Hanging on By the Fingernails, or the Comfort of Known Books

Friends, how are you doing? For me, this has been a rough and weary couple of weeks with the looming election and the ongoing state of the nation and the world. Which has made it hard to read. I keep picking up books, peeking at them or starting a bit, and then setting them aside. What’s a reader to do?

For me, the answer is to turn to the Tried and True. This included the Beauty and the Beast rift Uprooted by Naomi Novik, which I apparently read every year at this point. *mild spoilers* I’ve written before about how much I admire Novik’s representation of the human cost of violence, the way the wealthy and powerful spend the lives of the poor like confetti.
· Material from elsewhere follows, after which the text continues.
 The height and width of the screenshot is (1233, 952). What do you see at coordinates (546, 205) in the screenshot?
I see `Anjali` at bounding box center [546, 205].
She presents a more human aspect to traditional fairy tale tropes.

I’ve also mentioned how the novel functions as a metaphor for climate change, with the “evil” wood actually seeking vengeance for the ill use and violence wrought upon it by humans. But in reading it this time, I recognized how the novel does not present a story of how to “conquer” or “fight” climate change. Instead, the witch Agnieszka realizes that repair and care of humanity’s relationship with the wood, and of the wood itself, will be the real protection. This includes a repair of our relationship to natural cycles and seasons, including birth and death.

The other book I’ve returned to is adrienne maree brown’s Emergent Strategy. This work of non-fiction supports visioning a different future, one built on change, interdependence, collaboration, care, and resiliency. It draws from the philosophy found in the fictional works of Octavia Butler, as well as from patterns and behavior found in nature. brown urges us to “science fictional behavior,” saying, “Science fiction is simply a way to practice the future together.” She writes of her history working in activism and organizing, and in the academy learning to deconstruct and critique. She writes, “I do believe that what we pay attention to grows, so I wanted to stop growing the crises, the critique. The elements in this book are a way to shift my attention to the positive, to what I want to grow.” In brown’s work, I find not only inspiration but also practical juice to work toward something, not only against.

How are you doing? What are you reading (or not reading or doing instead of reading)? I hope you are taking good care.